Vegetarians are significantly less likely to develop cancer than meat eaters, latest study results suggest.
Oxford University researchers studied more than 61,000 meat eaters and vegetarians over 12 years, looking at 20 different types of cancer.
They found that vegetarians are 12% less likely than meat eaters to develop all types of cancer, and 45% less likely to develop cancers of the blood, such as leukaemia, multiple myeloma and non-Hodgkin lymphoma.
The risk of being diagnosed with cancer of the stomach and bladder was also significantly lower in vegetarians than in meat eaters. However, the risk for cancer of the cervix was significantly higher in vegetarians than in meat eaters, the researchers found.
Although dietary factors have been suspected of influencing the risk of cervical cancer, the principal cause is the human papillomavirus and the differences in risk between the two groups could be due to factors such as attendance for cervical screening, the researchers said.

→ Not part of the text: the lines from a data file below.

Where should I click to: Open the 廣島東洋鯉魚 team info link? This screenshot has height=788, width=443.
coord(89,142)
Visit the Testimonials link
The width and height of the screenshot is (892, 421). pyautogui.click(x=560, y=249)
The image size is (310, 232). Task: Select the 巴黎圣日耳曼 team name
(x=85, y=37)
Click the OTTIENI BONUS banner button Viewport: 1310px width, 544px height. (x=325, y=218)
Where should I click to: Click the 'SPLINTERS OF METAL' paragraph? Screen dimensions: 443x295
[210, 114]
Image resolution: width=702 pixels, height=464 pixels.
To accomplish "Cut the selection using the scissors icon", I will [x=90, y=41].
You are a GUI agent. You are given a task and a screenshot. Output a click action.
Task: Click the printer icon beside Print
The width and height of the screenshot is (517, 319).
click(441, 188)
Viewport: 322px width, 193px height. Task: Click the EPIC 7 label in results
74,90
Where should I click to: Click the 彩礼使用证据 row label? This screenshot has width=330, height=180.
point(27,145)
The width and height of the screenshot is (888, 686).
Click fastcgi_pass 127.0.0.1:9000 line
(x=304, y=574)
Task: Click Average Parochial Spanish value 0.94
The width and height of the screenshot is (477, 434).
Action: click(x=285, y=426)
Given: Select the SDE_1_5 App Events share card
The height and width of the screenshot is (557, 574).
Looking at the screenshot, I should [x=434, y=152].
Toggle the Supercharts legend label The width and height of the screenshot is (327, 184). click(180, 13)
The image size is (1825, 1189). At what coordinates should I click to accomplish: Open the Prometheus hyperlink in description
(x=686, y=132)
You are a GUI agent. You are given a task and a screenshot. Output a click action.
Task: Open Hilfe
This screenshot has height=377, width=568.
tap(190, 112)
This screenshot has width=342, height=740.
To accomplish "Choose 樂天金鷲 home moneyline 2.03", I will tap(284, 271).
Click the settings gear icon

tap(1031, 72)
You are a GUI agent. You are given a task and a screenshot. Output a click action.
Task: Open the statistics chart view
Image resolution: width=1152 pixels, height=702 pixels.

Sara Hiom, director of health information at Cancer Research UK, said: ‘These results add to the evidence that what we eat affects our chances of developing cancer.
‘We know that eating a lot of red and processed meat increases the risk of stomach cancer. But the links between diet and cancer risk are complex and more research is needed to see how big a part diet plays, and which specific dietary factors are most important,’ she added.
The study results are published on in the British Journal of Cancer.